-------- Input for this task

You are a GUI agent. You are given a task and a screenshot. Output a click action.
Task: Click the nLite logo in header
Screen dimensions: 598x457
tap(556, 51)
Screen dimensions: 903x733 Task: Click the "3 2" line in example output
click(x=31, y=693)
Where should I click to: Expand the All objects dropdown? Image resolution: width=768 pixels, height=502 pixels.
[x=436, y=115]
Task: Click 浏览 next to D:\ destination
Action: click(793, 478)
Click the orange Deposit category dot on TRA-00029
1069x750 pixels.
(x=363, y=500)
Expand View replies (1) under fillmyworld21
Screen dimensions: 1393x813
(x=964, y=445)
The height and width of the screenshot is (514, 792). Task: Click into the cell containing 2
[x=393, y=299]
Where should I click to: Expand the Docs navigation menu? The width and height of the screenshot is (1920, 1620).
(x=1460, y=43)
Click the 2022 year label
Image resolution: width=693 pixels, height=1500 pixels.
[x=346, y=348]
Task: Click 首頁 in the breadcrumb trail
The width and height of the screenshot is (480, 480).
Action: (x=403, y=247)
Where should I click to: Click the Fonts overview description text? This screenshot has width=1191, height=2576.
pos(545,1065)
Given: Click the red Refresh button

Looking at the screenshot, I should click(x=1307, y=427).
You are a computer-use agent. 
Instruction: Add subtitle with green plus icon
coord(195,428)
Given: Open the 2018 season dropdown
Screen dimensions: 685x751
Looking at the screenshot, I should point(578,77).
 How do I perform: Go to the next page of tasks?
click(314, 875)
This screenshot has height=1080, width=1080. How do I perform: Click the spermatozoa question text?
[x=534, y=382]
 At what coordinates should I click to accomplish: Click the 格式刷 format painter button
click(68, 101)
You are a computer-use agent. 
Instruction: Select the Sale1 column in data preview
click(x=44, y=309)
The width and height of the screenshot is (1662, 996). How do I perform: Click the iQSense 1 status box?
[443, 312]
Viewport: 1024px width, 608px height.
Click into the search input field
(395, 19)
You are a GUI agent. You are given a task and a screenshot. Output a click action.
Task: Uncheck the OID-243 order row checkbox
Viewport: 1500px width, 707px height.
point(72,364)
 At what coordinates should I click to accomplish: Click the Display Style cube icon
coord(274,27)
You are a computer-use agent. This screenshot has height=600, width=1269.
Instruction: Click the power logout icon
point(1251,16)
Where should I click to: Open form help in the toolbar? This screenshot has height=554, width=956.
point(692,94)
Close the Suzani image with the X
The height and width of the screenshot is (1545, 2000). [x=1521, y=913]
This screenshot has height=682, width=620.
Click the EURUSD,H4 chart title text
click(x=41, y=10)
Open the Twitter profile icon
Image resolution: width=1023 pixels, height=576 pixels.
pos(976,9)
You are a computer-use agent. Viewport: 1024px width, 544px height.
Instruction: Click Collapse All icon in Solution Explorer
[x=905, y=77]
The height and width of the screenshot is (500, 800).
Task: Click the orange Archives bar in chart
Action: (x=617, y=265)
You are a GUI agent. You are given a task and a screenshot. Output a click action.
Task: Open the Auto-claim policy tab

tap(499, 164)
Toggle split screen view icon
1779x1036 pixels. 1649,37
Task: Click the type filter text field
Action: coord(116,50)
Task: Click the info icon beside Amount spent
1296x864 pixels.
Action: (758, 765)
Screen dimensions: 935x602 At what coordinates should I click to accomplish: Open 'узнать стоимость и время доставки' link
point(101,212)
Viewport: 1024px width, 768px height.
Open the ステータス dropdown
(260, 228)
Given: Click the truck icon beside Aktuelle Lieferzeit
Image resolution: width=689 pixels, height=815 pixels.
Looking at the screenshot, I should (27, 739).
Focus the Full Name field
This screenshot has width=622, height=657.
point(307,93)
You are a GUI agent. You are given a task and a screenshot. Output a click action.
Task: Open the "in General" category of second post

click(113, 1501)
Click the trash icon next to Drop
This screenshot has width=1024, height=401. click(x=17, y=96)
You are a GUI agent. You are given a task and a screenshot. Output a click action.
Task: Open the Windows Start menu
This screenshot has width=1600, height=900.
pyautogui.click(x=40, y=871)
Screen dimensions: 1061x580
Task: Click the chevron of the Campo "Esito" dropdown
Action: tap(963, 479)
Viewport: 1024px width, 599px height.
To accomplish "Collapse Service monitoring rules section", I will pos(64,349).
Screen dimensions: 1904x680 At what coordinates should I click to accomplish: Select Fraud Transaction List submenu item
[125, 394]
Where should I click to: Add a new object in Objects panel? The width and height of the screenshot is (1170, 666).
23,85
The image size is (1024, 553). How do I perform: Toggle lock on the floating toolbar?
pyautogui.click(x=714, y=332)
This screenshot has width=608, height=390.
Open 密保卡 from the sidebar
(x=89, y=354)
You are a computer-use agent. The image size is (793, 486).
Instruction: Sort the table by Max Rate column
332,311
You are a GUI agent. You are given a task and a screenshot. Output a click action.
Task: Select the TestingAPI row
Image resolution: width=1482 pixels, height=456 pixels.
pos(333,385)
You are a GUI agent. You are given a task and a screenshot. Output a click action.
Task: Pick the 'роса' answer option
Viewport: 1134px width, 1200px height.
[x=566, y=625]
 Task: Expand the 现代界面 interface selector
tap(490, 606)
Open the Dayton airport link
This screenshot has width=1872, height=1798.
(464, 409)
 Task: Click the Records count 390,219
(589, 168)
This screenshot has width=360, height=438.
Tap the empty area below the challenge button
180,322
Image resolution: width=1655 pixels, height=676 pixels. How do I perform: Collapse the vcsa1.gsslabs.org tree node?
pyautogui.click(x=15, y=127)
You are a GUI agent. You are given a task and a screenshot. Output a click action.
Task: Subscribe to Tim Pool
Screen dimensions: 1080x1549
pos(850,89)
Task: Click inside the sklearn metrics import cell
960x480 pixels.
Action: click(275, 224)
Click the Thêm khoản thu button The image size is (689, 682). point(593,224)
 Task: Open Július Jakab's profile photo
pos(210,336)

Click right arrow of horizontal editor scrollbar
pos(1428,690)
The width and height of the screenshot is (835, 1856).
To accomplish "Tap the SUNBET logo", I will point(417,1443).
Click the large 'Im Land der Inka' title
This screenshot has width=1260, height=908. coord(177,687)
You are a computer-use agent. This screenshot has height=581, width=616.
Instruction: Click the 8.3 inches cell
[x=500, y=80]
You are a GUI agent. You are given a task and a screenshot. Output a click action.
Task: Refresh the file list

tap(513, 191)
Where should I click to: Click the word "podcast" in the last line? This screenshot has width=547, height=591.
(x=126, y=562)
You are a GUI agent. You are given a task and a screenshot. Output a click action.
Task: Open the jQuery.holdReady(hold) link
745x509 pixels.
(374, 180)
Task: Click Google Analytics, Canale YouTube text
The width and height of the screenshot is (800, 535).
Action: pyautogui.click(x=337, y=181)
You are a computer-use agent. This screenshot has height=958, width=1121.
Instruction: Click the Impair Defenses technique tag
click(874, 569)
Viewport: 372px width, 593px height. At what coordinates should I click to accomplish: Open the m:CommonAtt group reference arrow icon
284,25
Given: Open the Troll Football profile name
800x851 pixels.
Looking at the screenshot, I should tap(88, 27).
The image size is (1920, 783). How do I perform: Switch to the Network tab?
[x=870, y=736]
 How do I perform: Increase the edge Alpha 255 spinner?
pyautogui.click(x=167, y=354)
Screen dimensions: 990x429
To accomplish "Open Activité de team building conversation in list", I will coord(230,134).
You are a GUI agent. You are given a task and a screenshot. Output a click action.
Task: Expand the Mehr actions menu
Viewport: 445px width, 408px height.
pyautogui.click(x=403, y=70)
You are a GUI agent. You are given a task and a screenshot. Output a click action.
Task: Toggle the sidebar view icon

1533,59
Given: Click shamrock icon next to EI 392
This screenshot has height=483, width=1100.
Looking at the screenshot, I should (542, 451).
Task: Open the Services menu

----------------

Task objective — Review the material and copy each line in which the word "will" appears.

Problem solution —
To accomplish "Collapse Service monitoring rules section", I will pos(64,349).
To accomplish "Tap the SUNBET logo", I will point(417,1443).
To accomplish "Open Activité de team building conversation in list", I will coord(230,134).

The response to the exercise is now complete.